ACTIVITY: Each line from the one with "Viewport: 930px width, 465px" through the last line below must be written out exactly. Do not copy pictures.
++++++++++
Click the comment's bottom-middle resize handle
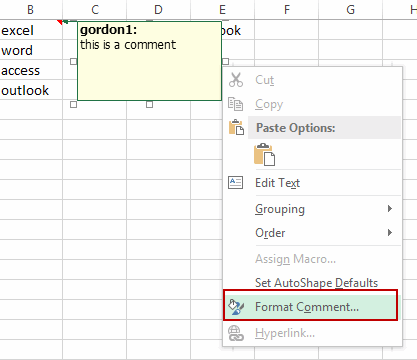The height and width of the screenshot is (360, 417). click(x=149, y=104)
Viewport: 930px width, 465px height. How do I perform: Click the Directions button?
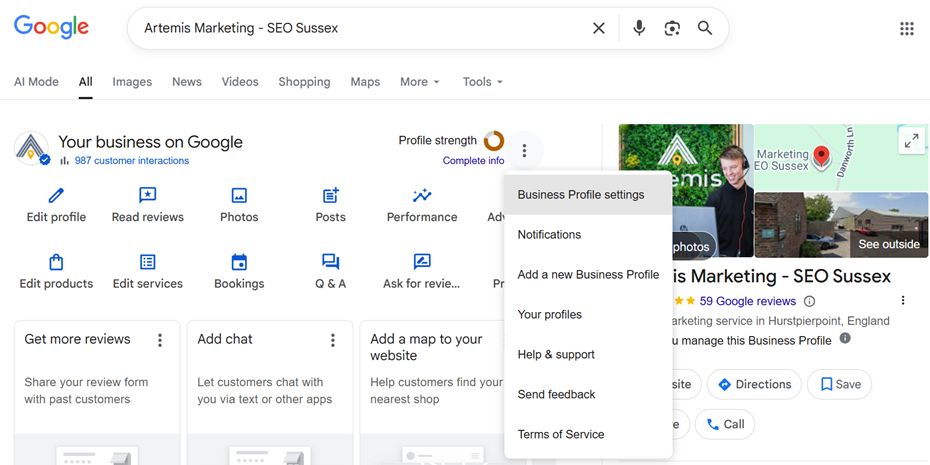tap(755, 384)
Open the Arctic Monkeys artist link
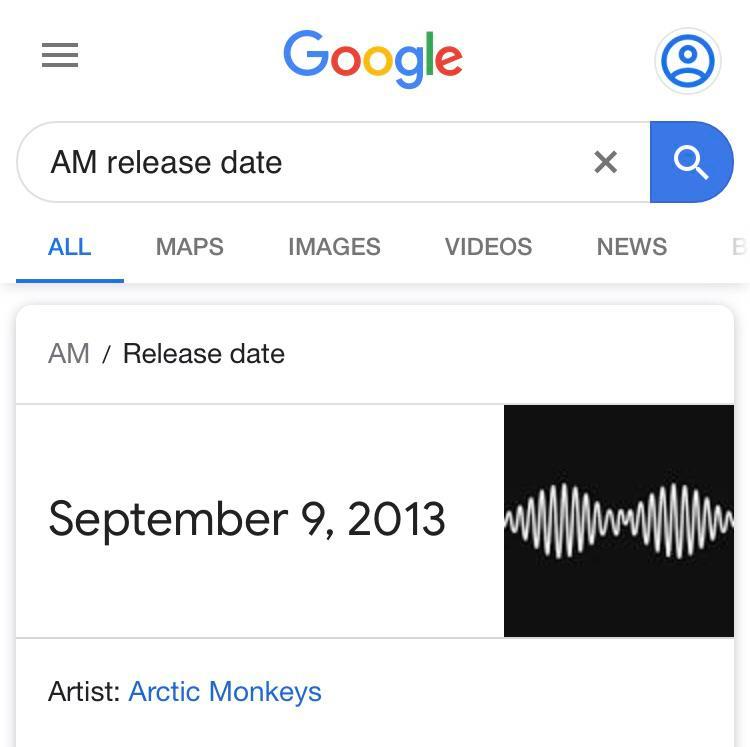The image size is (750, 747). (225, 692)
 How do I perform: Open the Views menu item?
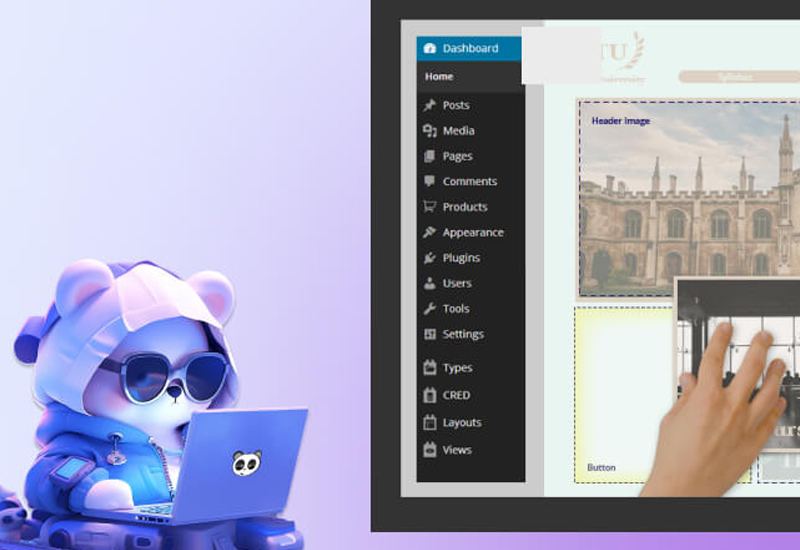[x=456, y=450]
++++++++++
OUTPUT OF THE EXERCISE:
Viewport: 930px width, 465px height. How do I perform: Click the Directions button?
tap(755, 384)
Open the Arctic Monkeys artist link
The image size is (750, 747). (225, 692)
 How do I perform: Open the Views menu item?
[x=456, y=450]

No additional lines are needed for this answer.